Jerry on Zeke deal: 'When have I ever not done one?'

Print

While Ezekiel Elliott trains quietly in Cabo, the Dallas Cowboys' brass is using its pulpit during training camp to continually push its reasoning for not wanting to bow to Zeke's contract desires.

Thursday was Jerry Jones' turn to talk to the media. The Cowboys owner said he's staying patient through Elliott's holdout, and isn't worried about not getting a deal done.

"No, I don't consider it ... when have I ever not done one?" Jones said, via the team's official website. "You just keep plugging along. I don't want to see a cliché but it's what we tell these (players), it's one foot in front of the other and go. Do what you have to do on the next play and keep going."

The Cowboys' next play was to sign running back Alfred Morris to tide them over until Elliott eventually returns.

When that could happen is anyone's best guess. NFL Network's Jane Slater when asking a source if anything with Zeke was close received the response: "Close? Nope."

For his part, Jones doesn't believe there is a deadline that a deal with Zeke must be done.

"I don't see it that way. I don't see a point months into the season," Jones said. "I don't see a point. I've done it a lot more than these players have, I don't want to seem trite or cavalier about it, but I have a little more patience about how things are going to get done and the necessity to have angst when you have it."

At one point, Jones suggested holdout rules could be adjusted during the next CBA, calling the current system "sloppy." The Cowboys can fine up to $40,000 per day of training camp missed.

With two years left on his deal, Elliott is holding out while QB Dak Prescott and WR Amari Cooper, both entering the final year of their deals, are at camp.
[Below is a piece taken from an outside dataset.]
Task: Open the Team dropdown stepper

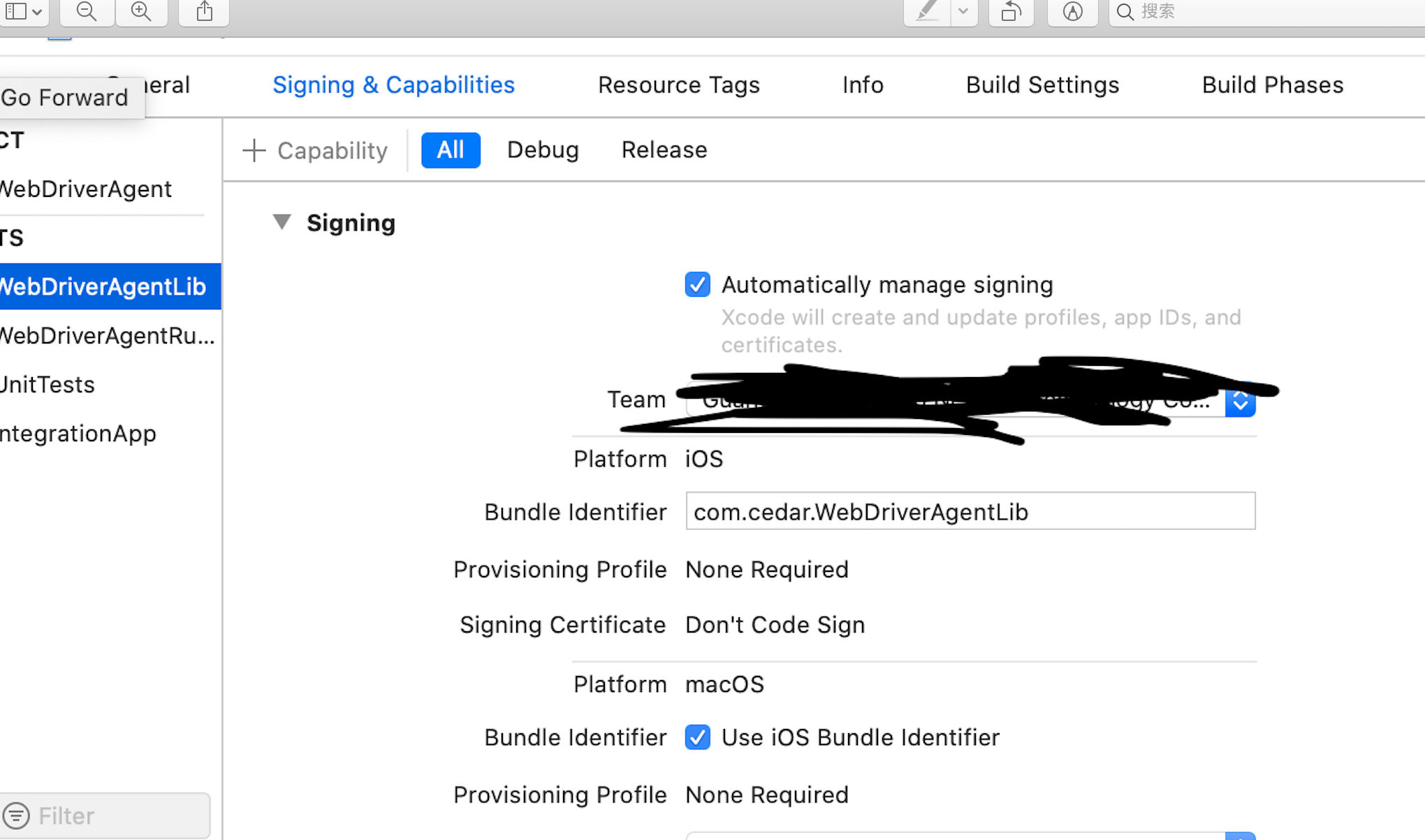Action: (1240, 401)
The dichotomy between the situations underscores the difference in positional value. Prescott and Cooper aren't worried about if they'll get paid. It's simply a matter of time for those two. For Zeke, the running back market is choppy water fraught with threatening sea monsters. He wants to cash in when his leverage is the highest. At this moment, with this team, seemingly built for a deep playoff run with him as the focal point of the offense, whatever leverage he has is unlikely to get much higher. The only card to play to get a new deal is to withhold services.

Of course, working against Zeke is the belief that all running backs are replaceable. Jones himself said earlier in the week that teams don't need an all-world RB to win a Super Bowl.

The owner clarified and doubled down on his point that the pieces surrounding Zeke are vital to the team's success.

"My point I was making was you have to put in place more than a running back to win a championship," Jones said. "That's almost elementary. Everyone understands that. Certainly they want to be recognized when it comes to the money but on the other hand, it doesn't (always) work in our house and then our house falls."

Without Zeke, Jones' house might also fall.